Ransomware Attacks Survey 2022 Header

20% of all reported Ransomware Attacks occurred in the last year, survey finds

Key takeaways from the 2022 Ransomware Attacks Survey by Hornetsecurity

  • 1 in 4 (23.9%) IT professionals say their organization has been the victim of a ransomware attack.
  • 21% of these attacks happened in the last 12 months.
  • Organisations targeted by ransomware attacks either lost data (14.1%) or had to pay the ransom to recover the data (6.6%)
  • Nearly 6 in 10 ransomware attacks (58.6%) originated from malicious email or phishing attacks.

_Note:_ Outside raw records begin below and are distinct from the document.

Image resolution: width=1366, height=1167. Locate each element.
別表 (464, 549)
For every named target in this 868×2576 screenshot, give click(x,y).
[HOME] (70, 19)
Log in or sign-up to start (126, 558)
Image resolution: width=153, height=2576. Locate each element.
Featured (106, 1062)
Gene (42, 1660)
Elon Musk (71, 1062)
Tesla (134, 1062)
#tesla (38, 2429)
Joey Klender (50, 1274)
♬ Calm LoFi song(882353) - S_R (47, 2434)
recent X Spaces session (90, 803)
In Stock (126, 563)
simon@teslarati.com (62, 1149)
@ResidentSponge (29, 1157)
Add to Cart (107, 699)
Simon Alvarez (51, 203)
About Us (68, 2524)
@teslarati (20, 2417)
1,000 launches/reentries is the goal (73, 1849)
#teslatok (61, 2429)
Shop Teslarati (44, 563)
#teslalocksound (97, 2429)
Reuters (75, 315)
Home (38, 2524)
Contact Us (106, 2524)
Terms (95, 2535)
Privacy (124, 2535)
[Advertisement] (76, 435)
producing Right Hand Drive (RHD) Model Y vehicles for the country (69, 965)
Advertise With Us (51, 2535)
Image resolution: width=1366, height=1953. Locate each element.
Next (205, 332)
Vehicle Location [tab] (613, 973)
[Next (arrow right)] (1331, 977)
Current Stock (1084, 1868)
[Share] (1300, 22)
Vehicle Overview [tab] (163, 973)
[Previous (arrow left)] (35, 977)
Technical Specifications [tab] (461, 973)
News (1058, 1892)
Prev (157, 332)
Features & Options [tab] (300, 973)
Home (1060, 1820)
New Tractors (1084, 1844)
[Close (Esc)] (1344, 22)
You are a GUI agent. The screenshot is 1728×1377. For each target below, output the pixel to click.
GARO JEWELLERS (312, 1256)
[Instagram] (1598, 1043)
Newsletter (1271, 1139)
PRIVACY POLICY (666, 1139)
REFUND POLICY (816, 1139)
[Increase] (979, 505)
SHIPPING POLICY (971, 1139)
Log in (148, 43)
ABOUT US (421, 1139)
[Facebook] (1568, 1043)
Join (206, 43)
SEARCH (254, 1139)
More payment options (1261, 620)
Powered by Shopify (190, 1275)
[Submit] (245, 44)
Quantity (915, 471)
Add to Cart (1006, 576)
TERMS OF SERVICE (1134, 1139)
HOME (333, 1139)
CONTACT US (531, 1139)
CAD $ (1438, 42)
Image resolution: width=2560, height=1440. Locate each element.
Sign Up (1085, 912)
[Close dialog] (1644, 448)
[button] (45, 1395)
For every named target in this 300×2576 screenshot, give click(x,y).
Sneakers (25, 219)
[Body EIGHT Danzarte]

About the 2022 Ransomware Attacks survey

Most IT professionals would agree that ransomware attacks are an IT department’s worst nightmare. Successful ransomware attacks bring a company’s operation to a grinding halt, making critical data and applications inaccessible. They also expose organizations to huge fines if sensitive information is compromised. As cybersecurity experts, it is our responsibility to invest time and effort in understanding the latest trends in the industry. Our knowledge base is packed with detailed information about all the current major cybersecurity threats that exist, and as a part of our commitment to staying ahead of the curve, we perform multiple surveys per year to gather data straight from the source: IT professionals around the world. Last year’s ransomware attacks survey found that 1 out of every 5 IT professionals has experienced a ransomware attack at some point in their career. This year, we wanted to take things a step further by delving deeper into the sources of these attacks and whether the shift towards cloud technologies has influenced the incidence and severity of attacks. This year’s edition of the ransomware attacks survey collected data from over 2,000 IT professionals across industries and continents. Here are the key takeaways, along with some recommendations on how best to prevent ransomware attacks.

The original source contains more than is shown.